*** LISTED RECORDS
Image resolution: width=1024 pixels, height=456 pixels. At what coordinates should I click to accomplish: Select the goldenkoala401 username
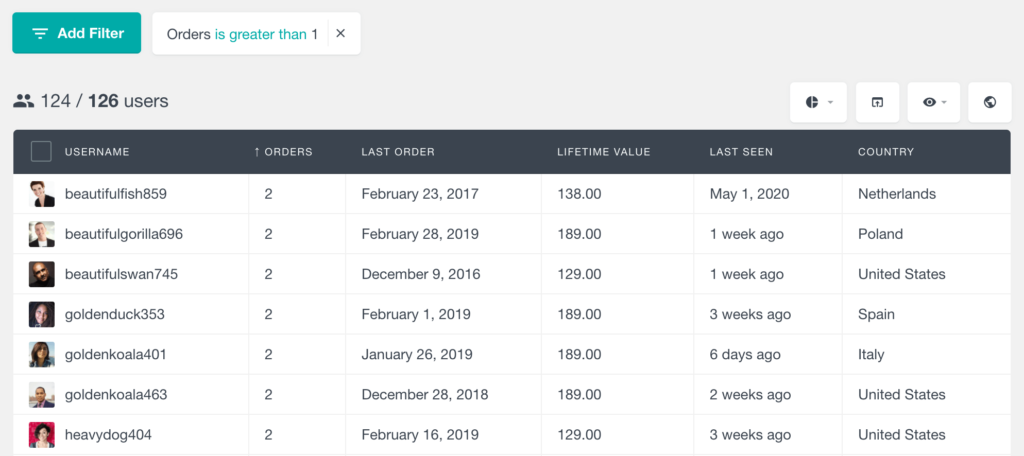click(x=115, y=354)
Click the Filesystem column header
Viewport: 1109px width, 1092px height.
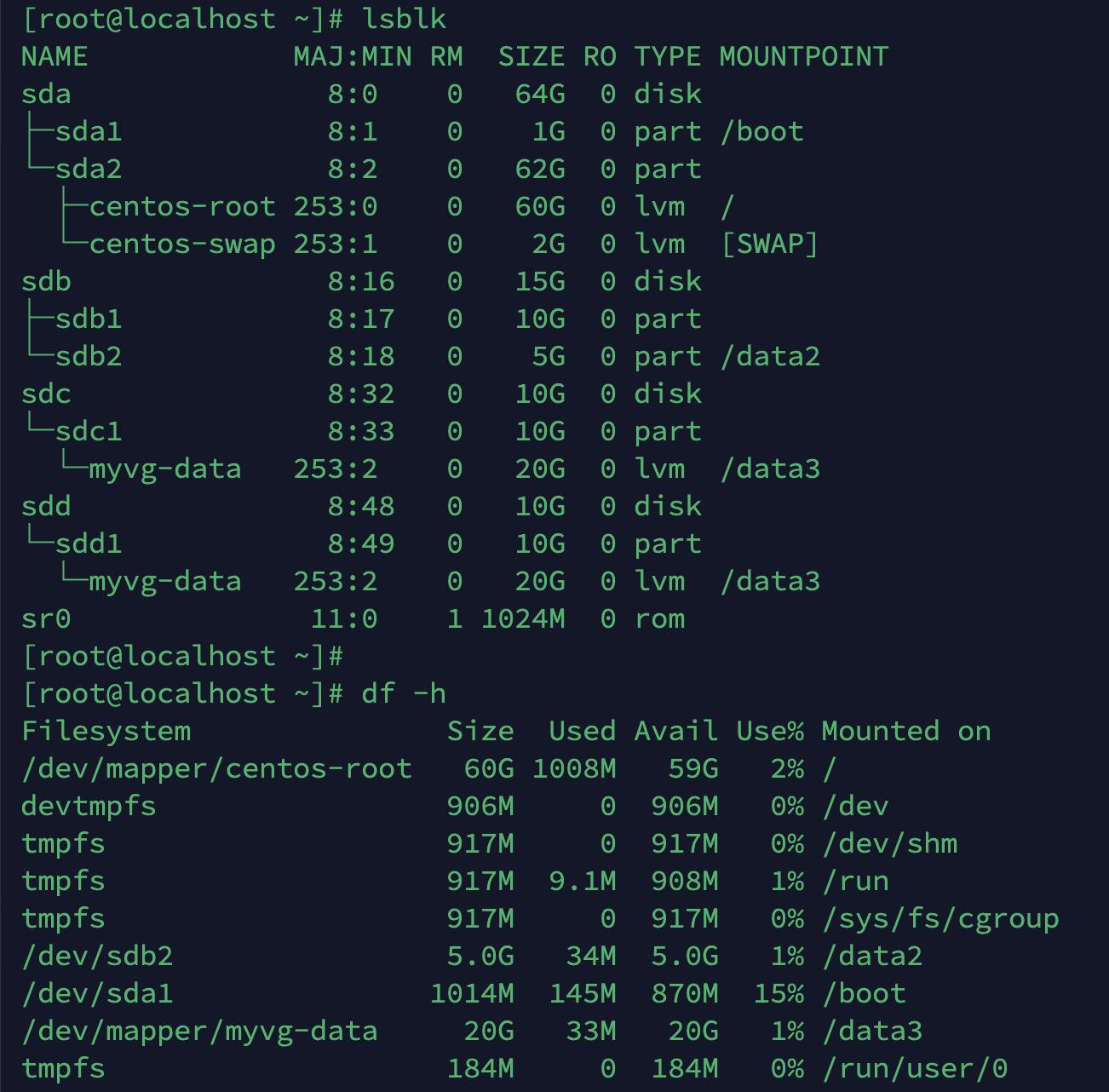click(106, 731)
******
Reproduce nothing but the lines running from the line with "Click the Filesystem column header" through the end of the records, keeping both end lines and dropping the pictures.

Click the Filesystem column header
Viewport: 1109px width, 1092px height.
click(106, 731)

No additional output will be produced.